ABC News online, July 20, 2011
Scientists in the United States have created an entirely new porous material which has a high capacity for capturing carbon dioxide.
The procedure is usually expensive and energy intensive, but this time scientists say it is relatively low cost and it may be useful to capture emissions from coal-fired power stations.
Australian experts say it is a fundamental advance but is still many years away from practical application.
Dr Kai Landskron and his colleagues at Lehigh University in Pennsylvania have created the new kind of porous material that has a high capacity to take up carbon dioxide.
"We can make this material also in a pretty simple way, actually simpler than most other materials can be made," he said.
"We can make them from relatively inexpensive building blocks in simple solution reactions - by so-called polycondensation reactions."
Dr Landskron says the material could be easily manufactured on a large scale.
Dr Lincoln Paterson runs the Carbon Capture program at the CSIRO and says Dr Landskron's work is a fundamental advance.

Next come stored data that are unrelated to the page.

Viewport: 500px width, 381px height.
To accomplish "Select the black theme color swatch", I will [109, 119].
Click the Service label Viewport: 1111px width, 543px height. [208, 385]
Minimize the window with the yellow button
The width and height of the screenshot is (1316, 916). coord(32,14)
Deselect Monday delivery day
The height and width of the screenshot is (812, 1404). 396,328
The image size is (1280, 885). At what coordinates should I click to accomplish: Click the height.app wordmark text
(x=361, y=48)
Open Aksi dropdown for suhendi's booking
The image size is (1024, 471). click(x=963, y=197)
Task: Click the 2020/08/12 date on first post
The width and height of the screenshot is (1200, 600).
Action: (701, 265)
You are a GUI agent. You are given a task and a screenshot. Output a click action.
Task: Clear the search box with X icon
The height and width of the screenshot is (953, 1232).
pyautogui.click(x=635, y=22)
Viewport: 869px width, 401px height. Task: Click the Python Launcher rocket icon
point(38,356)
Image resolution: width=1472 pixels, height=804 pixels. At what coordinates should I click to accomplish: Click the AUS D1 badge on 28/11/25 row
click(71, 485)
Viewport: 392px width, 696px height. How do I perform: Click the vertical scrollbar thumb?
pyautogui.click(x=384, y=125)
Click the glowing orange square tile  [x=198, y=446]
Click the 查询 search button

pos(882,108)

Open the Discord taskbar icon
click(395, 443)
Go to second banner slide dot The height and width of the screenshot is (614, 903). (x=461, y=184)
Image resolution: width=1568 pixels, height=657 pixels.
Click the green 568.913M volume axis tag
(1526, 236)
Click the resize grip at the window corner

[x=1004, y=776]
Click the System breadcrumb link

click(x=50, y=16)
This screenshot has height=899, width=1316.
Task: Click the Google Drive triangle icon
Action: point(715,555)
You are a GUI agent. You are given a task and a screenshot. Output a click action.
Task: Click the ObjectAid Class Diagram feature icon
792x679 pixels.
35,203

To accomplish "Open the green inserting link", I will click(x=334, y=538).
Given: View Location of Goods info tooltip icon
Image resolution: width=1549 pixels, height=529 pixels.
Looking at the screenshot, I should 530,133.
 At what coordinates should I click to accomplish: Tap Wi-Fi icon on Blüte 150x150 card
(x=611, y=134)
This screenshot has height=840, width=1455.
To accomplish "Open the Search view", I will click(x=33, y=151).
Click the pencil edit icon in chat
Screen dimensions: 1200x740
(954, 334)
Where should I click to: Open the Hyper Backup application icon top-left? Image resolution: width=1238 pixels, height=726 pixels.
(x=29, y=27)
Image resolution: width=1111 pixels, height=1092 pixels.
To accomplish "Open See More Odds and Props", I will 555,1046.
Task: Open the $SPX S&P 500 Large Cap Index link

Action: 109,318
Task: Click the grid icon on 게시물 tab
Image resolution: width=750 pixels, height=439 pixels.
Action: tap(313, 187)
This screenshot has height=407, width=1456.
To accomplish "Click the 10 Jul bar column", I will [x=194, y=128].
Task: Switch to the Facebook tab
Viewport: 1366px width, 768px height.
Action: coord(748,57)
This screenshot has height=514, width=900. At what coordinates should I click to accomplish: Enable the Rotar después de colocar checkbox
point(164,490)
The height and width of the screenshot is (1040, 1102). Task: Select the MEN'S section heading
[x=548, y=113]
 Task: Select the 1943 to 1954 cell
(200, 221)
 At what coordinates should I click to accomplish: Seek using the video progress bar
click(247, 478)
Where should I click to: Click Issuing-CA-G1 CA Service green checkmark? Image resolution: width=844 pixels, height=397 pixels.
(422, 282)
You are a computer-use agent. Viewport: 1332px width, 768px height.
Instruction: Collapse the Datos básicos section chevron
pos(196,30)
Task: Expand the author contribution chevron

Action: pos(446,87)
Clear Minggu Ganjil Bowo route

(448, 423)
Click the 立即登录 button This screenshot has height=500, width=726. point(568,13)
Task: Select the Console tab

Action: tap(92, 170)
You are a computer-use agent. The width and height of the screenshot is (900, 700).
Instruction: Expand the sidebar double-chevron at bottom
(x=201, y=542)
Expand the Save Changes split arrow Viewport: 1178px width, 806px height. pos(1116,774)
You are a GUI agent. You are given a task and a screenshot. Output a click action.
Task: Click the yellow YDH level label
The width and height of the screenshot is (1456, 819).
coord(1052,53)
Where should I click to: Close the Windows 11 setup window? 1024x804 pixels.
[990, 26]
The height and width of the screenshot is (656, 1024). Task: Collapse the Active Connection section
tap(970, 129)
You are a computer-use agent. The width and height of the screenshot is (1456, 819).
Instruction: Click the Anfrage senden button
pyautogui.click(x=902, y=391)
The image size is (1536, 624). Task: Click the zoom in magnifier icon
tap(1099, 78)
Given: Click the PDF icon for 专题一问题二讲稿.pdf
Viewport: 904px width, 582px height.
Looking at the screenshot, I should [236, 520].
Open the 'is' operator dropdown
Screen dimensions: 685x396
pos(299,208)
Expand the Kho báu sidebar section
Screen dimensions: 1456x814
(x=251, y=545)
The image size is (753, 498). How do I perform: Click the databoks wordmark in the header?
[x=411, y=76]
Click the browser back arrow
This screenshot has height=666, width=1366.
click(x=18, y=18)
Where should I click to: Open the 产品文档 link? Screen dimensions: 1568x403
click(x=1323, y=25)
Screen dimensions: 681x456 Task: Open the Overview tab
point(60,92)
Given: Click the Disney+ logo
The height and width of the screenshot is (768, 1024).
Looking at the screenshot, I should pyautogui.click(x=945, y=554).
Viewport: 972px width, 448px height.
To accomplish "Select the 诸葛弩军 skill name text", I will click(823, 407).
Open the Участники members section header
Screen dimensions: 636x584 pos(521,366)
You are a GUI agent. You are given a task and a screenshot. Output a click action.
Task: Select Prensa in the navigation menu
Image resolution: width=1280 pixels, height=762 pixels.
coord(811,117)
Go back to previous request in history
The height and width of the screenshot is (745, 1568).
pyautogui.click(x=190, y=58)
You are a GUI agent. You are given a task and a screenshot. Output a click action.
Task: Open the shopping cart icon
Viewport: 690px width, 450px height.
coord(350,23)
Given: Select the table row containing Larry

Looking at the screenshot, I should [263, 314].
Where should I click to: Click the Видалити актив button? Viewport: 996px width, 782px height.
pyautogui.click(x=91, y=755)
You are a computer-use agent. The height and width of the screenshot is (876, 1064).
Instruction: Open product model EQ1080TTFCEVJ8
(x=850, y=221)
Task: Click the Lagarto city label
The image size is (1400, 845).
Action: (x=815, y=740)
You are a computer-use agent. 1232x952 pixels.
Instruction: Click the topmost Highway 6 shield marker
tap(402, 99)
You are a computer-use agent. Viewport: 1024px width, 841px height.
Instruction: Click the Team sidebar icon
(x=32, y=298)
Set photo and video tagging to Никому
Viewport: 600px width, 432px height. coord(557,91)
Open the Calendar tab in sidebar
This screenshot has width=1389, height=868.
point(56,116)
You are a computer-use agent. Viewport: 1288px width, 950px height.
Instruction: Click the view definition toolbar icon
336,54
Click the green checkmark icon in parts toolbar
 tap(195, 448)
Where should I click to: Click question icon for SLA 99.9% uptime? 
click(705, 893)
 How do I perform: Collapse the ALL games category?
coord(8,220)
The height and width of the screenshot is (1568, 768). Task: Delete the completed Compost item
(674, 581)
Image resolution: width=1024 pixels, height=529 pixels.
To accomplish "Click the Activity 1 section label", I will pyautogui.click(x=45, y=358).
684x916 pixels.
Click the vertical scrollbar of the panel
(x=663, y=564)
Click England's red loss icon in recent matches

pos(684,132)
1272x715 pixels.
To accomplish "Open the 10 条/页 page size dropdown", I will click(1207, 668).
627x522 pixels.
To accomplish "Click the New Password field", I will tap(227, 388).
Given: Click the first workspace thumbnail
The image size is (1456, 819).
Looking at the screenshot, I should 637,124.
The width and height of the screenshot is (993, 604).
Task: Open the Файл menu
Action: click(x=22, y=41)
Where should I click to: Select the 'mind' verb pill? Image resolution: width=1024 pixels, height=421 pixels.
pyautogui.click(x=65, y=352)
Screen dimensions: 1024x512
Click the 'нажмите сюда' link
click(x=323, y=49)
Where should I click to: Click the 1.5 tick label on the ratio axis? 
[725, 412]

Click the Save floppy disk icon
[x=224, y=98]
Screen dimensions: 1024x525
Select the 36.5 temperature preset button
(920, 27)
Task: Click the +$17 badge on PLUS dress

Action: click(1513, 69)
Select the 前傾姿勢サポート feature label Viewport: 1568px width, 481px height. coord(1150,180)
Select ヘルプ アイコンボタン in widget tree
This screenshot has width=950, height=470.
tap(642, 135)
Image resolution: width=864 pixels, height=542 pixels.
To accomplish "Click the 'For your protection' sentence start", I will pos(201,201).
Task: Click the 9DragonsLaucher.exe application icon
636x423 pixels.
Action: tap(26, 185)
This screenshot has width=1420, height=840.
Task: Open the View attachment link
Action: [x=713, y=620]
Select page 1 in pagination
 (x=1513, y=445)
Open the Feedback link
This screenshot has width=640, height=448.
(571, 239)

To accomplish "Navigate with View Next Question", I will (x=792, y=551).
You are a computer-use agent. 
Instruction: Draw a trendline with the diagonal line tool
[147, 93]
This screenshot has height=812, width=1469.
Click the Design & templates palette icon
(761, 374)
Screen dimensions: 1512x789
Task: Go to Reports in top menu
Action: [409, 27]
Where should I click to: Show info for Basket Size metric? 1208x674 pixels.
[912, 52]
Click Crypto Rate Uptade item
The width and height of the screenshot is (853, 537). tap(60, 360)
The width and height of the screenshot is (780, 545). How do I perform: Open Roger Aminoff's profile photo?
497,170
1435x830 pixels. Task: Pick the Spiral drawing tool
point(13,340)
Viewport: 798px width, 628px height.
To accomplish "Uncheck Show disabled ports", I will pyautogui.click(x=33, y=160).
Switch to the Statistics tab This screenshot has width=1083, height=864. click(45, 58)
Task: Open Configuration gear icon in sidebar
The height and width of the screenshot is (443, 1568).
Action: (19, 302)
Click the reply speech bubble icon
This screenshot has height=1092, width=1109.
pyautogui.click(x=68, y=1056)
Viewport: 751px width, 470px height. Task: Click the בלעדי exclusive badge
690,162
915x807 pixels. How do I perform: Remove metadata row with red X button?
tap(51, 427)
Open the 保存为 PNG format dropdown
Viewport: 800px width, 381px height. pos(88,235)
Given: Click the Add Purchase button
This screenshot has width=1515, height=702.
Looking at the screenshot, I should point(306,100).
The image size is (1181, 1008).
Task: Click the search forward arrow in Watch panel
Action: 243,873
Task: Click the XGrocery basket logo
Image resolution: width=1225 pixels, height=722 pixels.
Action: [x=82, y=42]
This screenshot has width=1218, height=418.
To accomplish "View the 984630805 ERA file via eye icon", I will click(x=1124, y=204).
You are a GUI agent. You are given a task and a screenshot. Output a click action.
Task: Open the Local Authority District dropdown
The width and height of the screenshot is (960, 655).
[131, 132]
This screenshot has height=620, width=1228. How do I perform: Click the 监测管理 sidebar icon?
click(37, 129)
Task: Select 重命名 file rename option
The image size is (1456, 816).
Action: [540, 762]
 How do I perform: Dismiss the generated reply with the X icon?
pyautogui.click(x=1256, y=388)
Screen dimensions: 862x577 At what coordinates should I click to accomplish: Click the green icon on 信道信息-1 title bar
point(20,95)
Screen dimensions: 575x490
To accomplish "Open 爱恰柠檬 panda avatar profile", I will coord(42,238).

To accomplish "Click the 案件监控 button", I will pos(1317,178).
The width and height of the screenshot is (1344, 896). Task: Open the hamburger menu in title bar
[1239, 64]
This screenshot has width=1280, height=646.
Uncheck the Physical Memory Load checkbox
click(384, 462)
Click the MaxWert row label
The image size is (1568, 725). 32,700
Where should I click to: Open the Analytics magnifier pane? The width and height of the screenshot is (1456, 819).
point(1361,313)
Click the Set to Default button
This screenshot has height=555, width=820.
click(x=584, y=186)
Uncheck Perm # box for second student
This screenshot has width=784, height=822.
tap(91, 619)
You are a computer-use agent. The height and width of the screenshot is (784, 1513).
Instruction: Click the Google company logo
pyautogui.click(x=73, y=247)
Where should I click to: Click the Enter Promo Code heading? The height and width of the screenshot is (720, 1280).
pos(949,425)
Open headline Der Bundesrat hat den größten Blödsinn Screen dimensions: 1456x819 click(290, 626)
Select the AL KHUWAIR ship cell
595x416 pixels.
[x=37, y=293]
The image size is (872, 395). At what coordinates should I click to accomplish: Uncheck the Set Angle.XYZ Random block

"It still needs to be taken a long way towards practical application but it's exciting that these sorts of advances are being made and it's a fertile area for research," he said.
"The tests they've got so far are that it performs extremely well in the laboratory and it uses low cost materials."
But Dr Paterson says the research is still years away from practical application.
"It's a bit hard to say how many years because this research is proceeding at different speeds depending on funding and resources and the whole debate that's going on at the moment about the price of carbon," he said.
Dianne Wiley, from the Cooperative Research Centre for Greenhouse Gas Technologies, says new materials are being produced every other day but not all are worth pursuing
"The obvious next step is to start to test with water and to start to test with gas mixtures because from our experience in the C02 CRC that's usually where you can very quickly sort out are these materials attractive to go onto larger scale testing?" she said.
Professor Wiley says the current form of Dr Landskron's new material is not useful and she has also questioned if it could be reproduced on a mass scale and how much that would cost.
Nevertheless she says it is good to see the research.
"We'll probably have to make lots and lots of materials as a scientific community until we find one that can actually work more cheaply and more energy efficiently," she said.